Q : Quel métier ou quelle vie voulais-tu quand tu étais enfant ?

R : Spontanément, j’ai envie de répondre : « Rien » ou « Aucun métier ! » Et à la vie désirée, je dirais, justement : « Vivre ! » Je n’avais aucune idée pré-conçue de ce qu’il faudrait faire plus tard. Et j’ai toujours ressenti ce monde d’hyper-compétition au point que lorsque les choix d’orientation scolaire devaient se faire et qu’il était de bon ton de visiter différents établissements scolaires pour en « choisir » un, j’avais le sentiment d’être entouré de sprinters dans les starting-blocks tandis que j’étais (et espère être toujours) un invétéré promeneur dans les sous-bois et explorateur des champs.

Il y a aussi cette question qui m’horripile : « Qu’est-ce que tu fais dans la vie ? » À laquelle je réponds : « Comment ça, vivre ne se suffit pas à soi-même ? Il faut aller prouver à untel que je sais faire telles et telles choses – sans en connaître les tenants ni les aboutissants – en échange d’argent octroyé sur des critères totalement biaisés ? »

Depuis quelques années, notamment depuis le passage au sein de cette Société Mentalement Perturbée où toutes mes convictions personnelles m’intimaient de ne pas rester mais où la nécessité économique et matérielle m’a forcé, je suis en ébullition. Et je cherche. Quoi, je n’en sais rien. Car même si j’en avais déjà le pressentiment auparavant, c’est là que j’ai bel et bien compris qu’il y a une différence entre ce que le complexe technico-industriel (ou « Machine de Travail Planétaire » selon la théorie « Bolo’bolo » de P.M.) nous fait faire (souvent contre de l’argent et un statut social) et ce que nous faisons chacun, individuellement, affranchi des codes auxquels nous devons nous soumettre.

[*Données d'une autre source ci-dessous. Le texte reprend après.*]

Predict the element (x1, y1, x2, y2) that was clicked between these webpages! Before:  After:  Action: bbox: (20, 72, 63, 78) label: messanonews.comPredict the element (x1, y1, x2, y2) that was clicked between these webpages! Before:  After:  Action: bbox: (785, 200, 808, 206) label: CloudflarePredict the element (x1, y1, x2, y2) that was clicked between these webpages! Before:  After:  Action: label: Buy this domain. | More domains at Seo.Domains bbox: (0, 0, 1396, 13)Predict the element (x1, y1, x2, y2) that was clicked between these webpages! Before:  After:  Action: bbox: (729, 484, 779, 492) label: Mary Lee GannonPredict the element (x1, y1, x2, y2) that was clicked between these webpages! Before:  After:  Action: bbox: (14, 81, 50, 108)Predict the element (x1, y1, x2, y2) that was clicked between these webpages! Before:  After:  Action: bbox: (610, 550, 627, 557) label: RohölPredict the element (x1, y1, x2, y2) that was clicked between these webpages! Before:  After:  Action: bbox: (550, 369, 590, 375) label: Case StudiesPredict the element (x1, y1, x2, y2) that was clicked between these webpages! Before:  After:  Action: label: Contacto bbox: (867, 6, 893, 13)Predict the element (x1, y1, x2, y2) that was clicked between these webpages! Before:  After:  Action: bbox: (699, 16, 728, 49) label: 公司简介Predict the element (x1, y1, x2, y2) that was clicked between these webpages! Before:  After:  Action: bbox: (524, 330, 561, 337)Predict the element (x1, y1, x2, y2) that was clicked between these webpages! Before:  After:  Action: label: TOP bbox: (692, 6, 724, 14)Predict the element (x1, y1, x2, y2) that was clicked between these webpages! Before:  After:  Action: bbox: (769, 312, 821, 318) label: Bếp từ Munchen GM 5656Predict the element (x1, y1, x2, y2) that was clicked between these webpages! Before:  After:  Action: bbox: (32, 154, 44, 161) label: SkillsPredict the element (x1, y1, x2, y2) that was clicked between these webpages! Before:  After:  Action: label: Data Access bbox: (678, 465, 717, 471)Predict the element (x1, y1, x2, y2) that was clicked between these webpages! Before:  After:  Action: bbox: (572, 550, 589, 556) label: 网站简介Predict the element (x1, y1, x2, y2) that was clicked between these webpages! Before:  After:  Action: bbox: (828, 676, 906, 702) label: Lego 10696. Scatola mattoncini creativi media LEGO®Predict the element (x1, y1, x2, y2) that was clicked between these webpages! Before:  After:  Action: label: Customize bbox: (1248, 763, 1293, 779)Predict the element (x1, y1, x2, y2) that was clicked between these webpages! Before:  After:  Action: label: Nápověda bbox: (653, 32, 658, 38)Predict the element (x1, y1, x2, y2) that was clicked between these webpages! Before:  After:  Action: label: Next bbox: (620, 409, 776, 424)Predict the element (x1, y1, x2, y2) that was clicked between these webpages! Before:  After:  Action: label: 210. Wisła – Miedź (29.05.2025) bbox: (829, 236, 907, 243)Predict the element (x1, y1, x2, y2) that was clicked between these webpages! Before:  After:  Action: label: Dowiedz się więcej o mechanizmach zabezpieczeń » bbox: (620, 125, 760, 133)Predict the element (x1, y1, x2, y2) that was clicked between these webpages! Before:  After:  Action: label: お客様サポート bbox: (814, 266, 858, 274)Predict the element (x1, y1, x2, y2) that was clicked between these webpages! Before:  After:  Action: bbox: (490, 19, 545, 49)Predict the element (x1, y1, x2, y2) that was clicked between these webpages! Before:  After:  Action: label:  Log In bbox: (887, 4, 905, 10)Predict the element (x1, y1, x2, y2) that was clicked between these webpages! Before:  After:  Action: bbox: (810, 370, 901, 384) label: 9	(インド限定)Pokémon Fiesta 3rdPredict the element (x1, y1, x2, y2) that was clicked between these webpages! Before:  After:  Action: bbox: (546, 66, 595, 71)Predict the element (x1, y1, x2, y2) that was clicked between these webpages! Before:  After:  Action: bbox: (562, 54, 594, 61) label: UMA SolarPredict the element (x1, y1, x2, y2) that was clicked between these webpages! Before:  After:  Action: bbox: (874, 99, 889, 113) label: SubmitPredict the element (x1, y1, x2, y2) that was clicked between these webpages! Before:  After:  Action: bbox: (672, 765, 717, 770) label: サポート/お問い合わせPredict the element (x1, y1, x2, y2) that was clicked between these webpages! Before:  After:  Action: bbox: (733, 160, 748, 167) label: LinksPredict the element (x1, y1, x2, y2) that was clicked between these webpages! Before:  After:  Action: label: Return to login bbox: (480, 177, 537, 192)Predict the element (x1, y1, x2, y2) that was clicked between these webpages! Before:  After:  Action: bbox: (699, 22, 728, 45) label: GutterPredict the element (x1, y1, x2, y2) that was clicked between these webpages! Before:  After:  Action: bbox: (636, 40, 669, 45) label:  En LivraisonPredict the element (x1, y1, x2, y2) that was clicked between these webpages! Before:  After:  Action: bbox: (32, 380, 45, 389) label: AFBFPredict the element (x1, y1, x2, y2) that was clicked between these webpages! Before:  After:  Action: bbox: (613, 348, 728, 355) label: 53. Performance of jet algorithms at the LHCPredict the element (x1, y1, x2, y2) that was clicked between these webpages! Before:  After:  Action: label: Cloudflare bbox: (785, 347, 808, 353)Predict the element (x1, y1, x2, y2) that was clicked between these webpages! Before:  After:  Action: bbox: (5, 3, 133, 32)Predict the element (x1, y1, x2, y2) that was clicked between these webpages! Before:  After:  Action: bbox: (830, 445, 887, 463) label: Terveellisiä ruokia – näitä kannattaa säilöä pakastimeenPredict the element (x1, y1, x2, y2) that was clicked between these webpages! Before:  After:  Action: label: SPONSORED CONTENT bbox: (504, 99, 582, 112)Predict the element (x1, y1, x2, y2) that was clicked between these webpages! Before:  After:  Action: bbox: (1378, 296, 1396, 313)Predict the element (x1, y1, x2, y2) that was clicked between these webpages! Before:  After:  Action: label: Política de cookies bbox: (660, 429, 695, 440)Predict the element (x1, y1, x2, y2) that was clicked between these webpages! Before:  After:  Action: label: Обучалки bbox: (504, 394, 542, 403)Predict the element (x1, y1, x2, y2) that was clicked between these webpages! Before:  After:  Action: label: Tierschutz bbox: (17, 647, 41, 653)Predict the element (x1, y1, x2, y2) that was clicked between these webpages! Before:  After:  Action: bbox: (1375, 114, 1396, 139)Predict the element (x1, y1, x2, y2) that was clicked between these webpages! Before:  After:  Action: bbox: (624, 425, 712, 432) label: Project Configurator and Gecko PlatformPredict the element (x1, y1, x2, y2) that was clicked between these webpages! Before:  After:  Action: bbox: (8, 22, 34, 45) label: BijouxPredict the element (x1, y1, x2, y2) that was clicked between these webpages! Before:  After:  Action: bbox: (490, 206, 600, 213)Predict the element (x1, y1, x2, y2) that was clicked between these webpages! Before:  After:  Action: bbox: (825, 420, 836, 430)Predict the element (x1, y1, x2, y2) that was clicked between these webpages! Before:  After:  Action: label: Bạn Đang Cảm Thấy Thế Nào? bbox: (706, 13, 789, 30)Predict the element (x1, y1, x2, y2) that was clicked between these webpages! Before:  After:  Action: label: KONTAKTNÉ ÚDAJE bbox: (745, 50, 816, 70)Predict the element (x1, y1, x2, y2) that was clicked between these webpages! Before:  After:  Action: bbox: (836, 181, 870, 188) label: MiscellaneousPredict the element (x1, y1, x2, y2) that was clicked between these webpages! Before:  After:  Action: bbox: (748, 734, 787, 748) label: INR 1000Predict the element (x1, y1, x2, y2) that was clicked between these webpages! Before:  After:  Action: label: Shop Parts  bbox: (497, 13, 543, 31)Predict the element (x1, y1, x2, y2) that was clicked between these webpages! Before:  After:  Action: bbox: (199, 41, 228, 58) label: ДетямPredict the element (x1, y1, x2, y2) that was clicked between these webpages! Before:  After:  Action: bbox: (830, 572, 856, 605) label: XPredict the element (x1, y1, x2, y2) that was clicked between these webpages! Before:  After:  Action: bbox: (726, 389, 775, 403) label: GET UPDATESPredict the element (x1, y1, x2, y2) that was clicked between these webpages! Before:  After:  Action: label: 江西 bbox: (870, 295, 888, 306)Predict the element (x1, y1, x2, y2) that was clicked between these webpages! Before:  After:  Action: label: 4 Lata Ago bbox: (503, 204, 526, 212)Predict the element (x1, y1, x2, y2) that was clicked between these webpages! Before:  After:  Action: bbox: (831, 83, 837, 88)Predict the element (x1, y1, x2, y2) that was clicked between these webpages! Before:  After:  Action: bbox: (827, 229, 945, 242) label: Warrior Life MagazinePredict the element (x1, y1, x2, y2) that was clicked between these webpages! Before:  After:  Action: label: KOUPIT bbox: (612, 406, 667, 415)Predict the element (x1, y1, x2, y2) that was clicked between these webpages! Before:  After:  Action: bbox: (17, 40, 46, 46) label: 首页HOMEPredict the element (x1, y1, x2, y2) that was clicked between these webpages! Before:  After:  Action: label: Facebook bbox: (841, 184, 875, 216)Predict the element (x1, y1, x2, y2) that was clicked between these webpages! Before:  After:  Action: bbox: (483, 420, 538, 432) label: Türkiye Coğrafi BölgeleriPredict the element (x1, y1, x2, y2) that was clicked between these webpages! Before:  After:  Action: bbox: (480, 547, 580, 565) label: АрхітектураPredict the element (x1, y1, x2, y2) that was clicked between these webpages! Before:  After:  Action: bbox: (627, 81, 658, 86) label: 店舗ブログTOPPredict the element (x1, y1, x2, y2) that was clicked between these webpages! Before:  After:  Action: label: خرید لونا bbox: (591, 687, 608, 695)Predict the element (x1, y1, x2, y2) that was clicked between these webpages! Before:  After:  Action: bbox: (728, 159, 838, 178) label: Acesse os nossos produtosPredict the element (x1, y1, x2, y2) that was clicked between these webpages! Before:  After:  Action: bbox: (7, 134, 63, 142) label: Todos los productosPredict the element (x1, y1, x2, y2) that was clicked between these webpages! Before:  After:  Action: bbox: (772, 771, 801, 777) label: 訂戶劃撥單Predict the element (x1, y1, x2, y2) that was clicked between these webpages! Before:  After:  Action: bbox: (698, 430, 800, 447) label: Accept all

Q : Si tu avais le choix de faire autre chose que de travailler en usine, que voudrais-tu faire ?

R : Je n’en sais toujours rien. Et je n’ai la vocation pour rien. Me projeter sur des années m’est totalement impossible. Et le fait de faire quelque chose de « bien pour la communauté et plaisant pour soi-même » peut être un piège au point de devenir monomaniaque. Je me répète mais je veux vivre ! Les quelques pistes que je regarde sont inaccessibles, ont un avenir compromis ou sont tellement peu rémunératrices… Je ne désire pas rouler sur l’or mais j’avoue que le salaire médian (même jusqu’à 10% de moins) m’est nécessaire, même en réduisant les frais au maximum. En creusant, peut-être qu’être à la fois clown, libraire et … tourneur-fraiseur, puisqu’il semblerait que ce métier soit si essentiel et que j’aie fini par y décrocher quelques compétences, me conviendrait.

Q : Tu sembles lire beaucoup, tu écris avec facilité : comment cela t’est-il venu et comment as-tu découvert les auteurs anti-industriels (Anders, Orwell, Huxley) que tu cites ?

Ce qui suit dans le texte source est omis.